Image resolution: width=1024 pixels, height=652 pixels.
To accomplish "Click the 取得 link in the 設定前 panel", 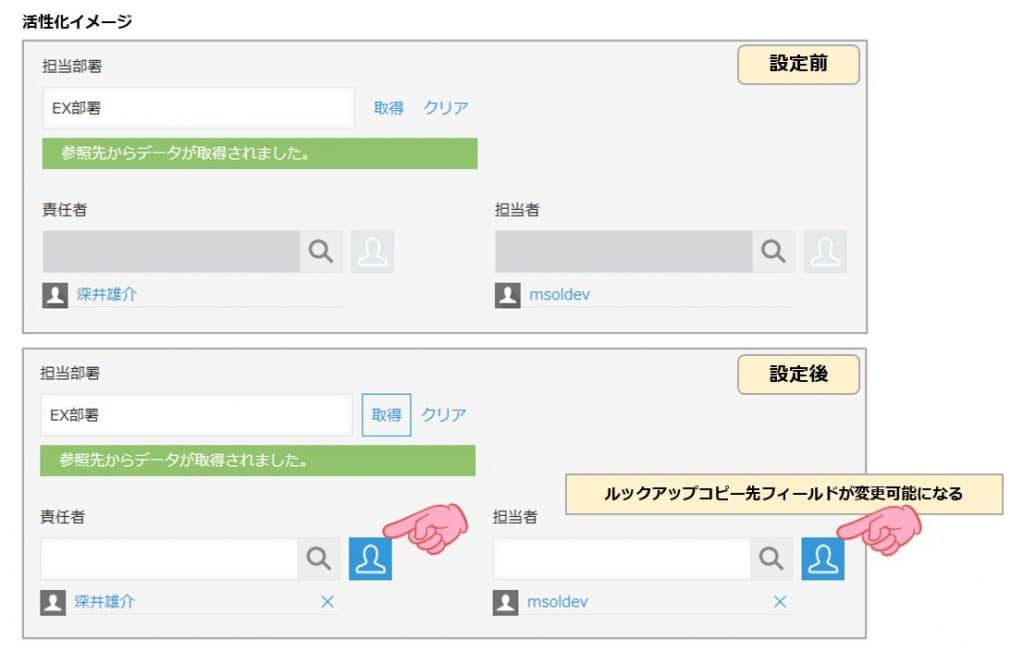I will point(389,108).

- - - - - - -

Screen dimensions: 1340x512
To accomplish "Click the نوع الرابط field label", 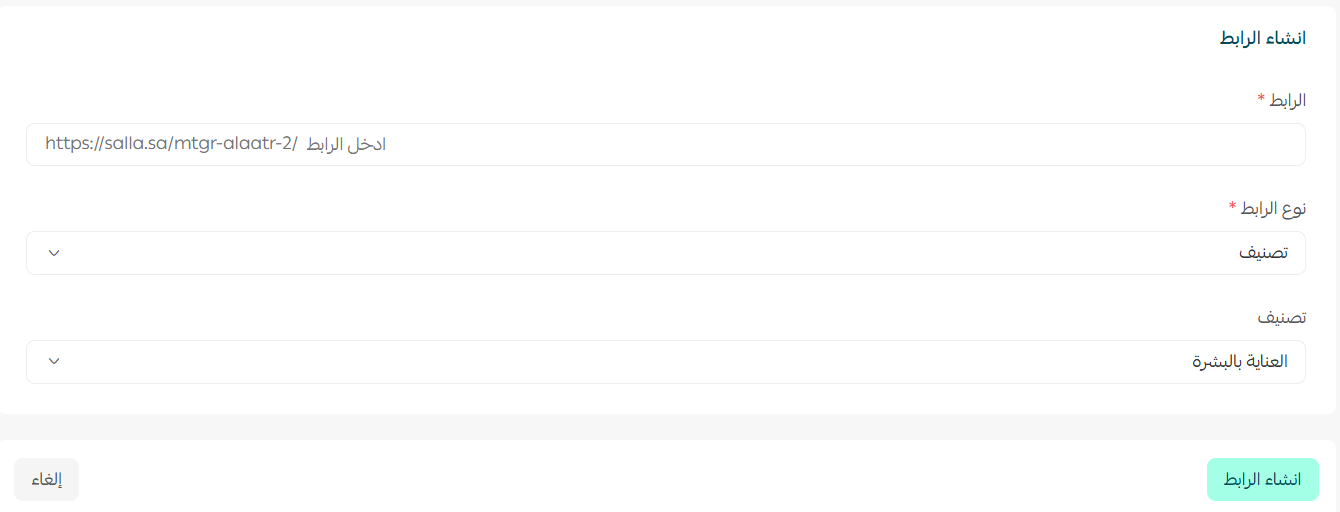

- - - - - - -

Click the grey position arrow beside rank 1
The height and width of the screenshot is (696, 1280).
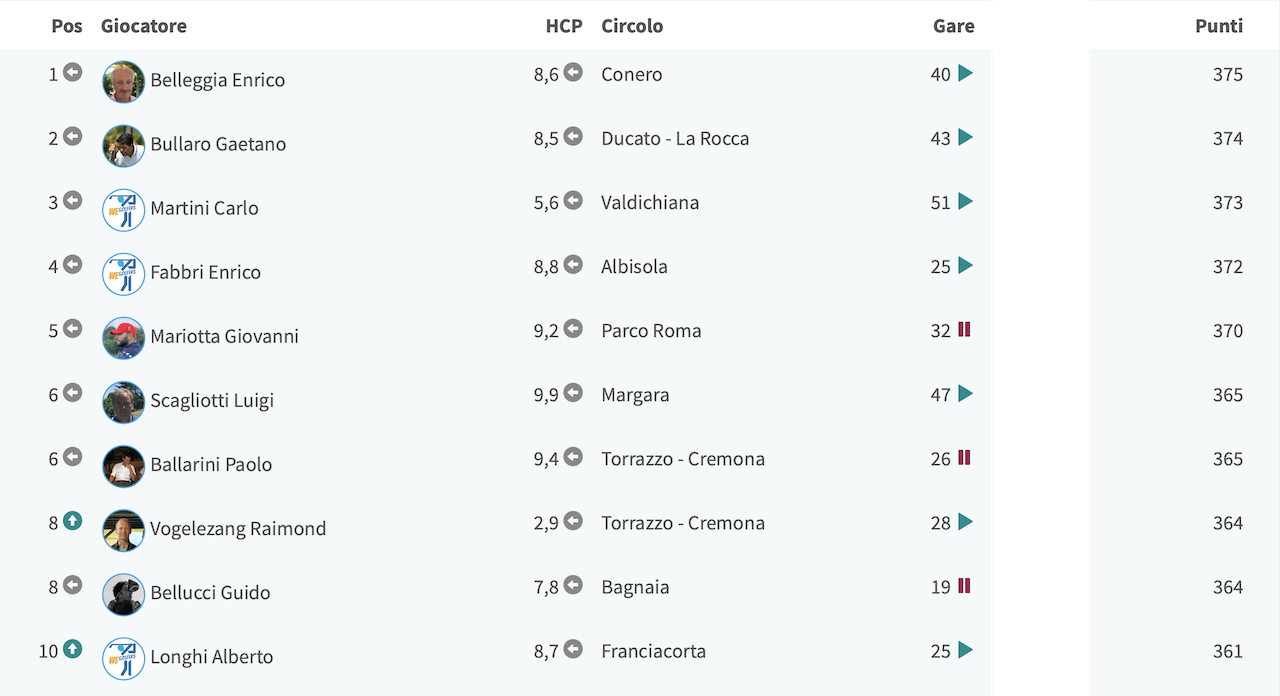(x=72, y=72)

- - - - - - -

EXERCISE OBJECTIVE: Only the lines above from the one with "Screen dimensions: 1340x512" to the one with "the نوع الرابط" should be printed, both included and exactly as written; no picture belongs in the copy.

RESULT OF THE EXERCISE:
Screen dimensions: 1340x512
To accomplish "Click the نوع الرابط field label", 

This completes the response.